🤖 AI Summary
This paper addresses the challenge in temporal hierarchical forecasting where coarse- and fine-grained target variables exhibit inconsistent behavioral patterns, hindering profit-driven decision-making. We propose a novel hierarchical time-series forecasting framework that models the global mean pattern of the target variable via latent encoding and employs dedicated prediction modules for each temporal aggregation level to ensure cross-granularity consistency and synergy. Its core innovation is a latent mean encoding mechanism that explicitly enforces statistical consistency across hierarchy levels, thereby enhancing overall predictive reliability.

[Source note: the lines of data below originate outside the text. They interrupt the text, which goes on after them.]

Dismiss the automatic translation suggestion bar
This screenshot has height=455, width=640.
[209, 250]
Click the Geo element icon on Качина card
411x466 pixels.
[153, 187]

Experiments on the real-world M5 dataset demonstrate that our method significantly outperforms state-of-the-art baselines—including TSMixer—achieving superior performance in both MAE and RMSE. These results validate its effectiveness in supporting fine-grained operational decisions in commercial applications.
📝 Abstract
Coherently forecasting the behaviour of a target variable across both coarse and fine temporal scales is crucial for profit-optimized decision-making in several business applications, and remains an open research problem in temporal hierarchical forecasting. Here, we propose a new hierarchical architecture that tackles this problem by leveraging modules that specialize in forecasting the different temporal aggregation levels of interest. The architecture, which learns to encode the average behaviour of the target variable within its hidden layers, makes accurate and coherent forecasts across the target temporal hierarchies. We validate our architecture on the challenging, real-world M5 dataset and show that it outperforms established methods, such as the TSMixer model.